When firms cook books, result is unpalatable

Leckey File

Your Money

April 03, 2005|By Andrew Leckey

Nobody's perfect. Everybody makes mistakes.

Maybe we should take it easy on poor ol' gigantic insurer American International Group, whose extensive accounting errors over five years could total $3 billion.

After all, a little mistake here, another there. It all adds up. Darn those summer interns; they never get anything right.

I'm sure any individual taxpayer among us could stand bravely before an IRS auditor and explain: "OK, so I forgot to add a couple of zeroes on my income tax return. Well, excu-u-u-u-use me!"

AIG's miscues - now here's a shocker - made the company's finances look better than they were. This is part of the care and feeding of Wall Street analysts who turn petulant if companies fail to meet expectations.

Following time-tested recipes found in creative corporate cookbooks, companies sometimes shift revenues and earnings or obscure liabilities. Shareholders receive indigestion, since the resulting stew didn't state the true finances of the company.

Such creative cookery also ultimately hurt AIG's Maurice "Hank" Greenberg, ousted recently after nearly four decades as CEO, though we can assume that he won't miss any meals.

Again, nobody's perfect. People sometimes just also forget to tell people things. Maybe they're too busy and don't get around to it.

For example, Citigroup, J.P. Morgan Chase and American Express Financial Advisors Inc. apparently forgot to tell thousands of investors that their brokers might have received financial benefit from steering them into certain mutual funds. Excessive commissions were not a big discussion topic.

Must have slipped their minds. So much going on at the time, you know. Sneaked up on them.

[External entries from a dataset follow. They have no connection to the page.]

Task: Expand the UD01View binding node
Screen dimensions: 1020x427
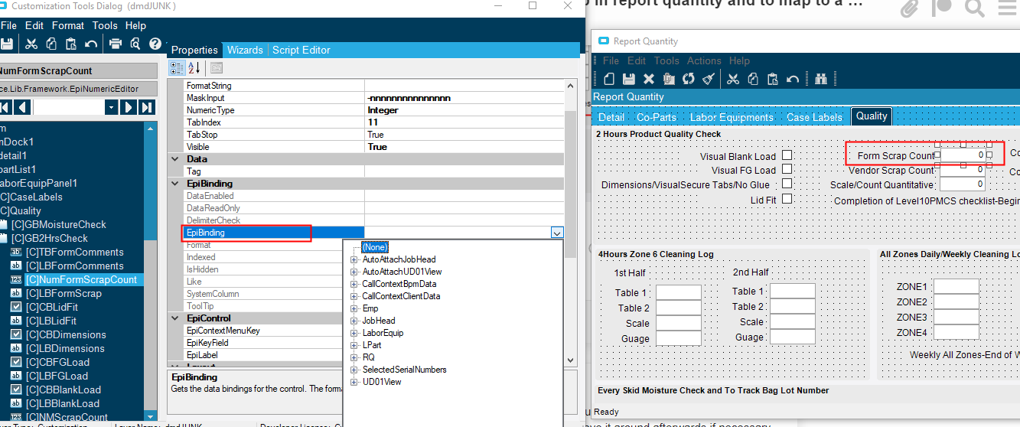Action: pyautogui.click(x=354, y=382)
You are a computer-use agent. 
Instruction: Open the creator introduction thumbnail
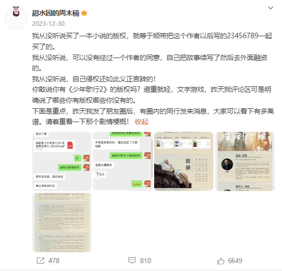(x=245, y=161)
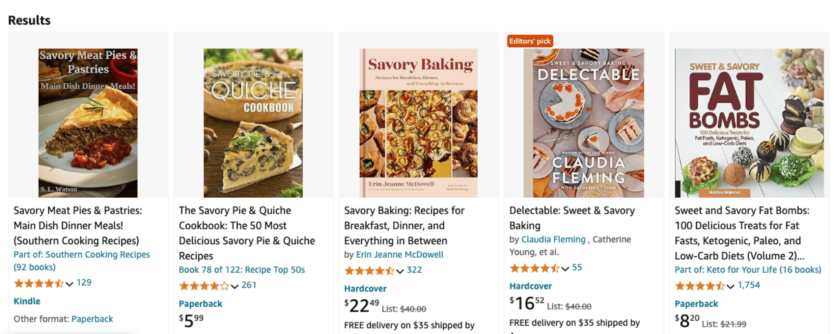Expand rating chevron next to 261 reviews

point(235,286)
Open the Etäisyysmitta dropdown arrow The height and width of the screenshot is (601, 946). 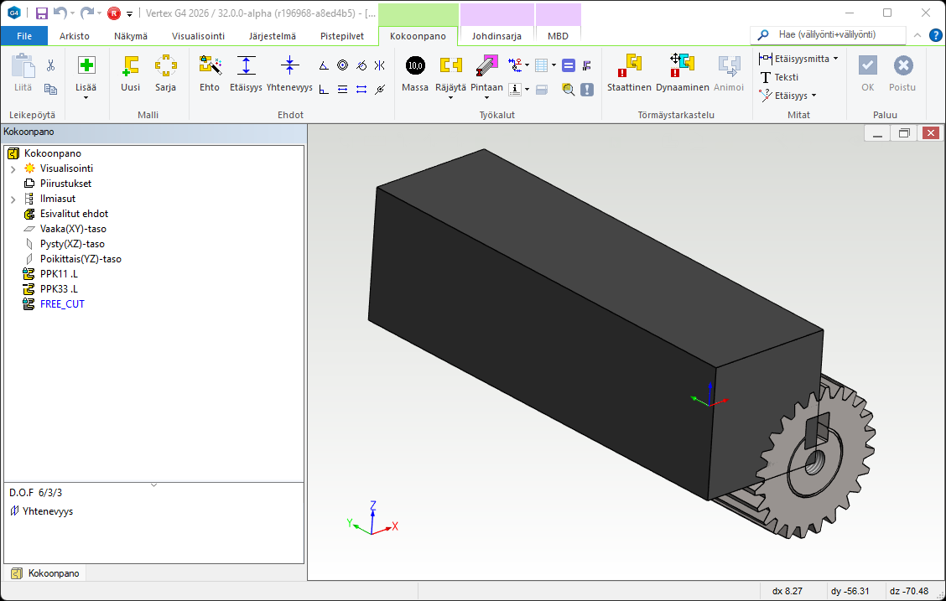point(836,59)
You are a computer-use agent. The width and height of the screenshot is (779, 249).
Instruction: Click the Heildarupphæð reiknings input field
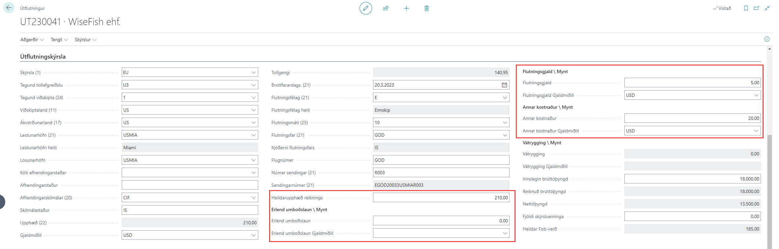point(441,198)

The investment firms, without acknowledging guilt, are paying $81 million in fines to regulators for improper sales practices and must make restitution to thousands of investors. Again, individual investors were the ones hurt. They trusted their brokers for impartial advice.

Complaints by some businesses and investment firms about the high cost of increased disclosure requirements or about grandstanding by regulators ring hollow to me. Firms brought the current purge upon themselves. The extent of accounting manipulation and investment kickbacks has surprised virtually everyone.

Sure, nobody's perfect. Everybody does make mistakes. But not leveling with the investors who make company profits possible is the biggest mistake of all.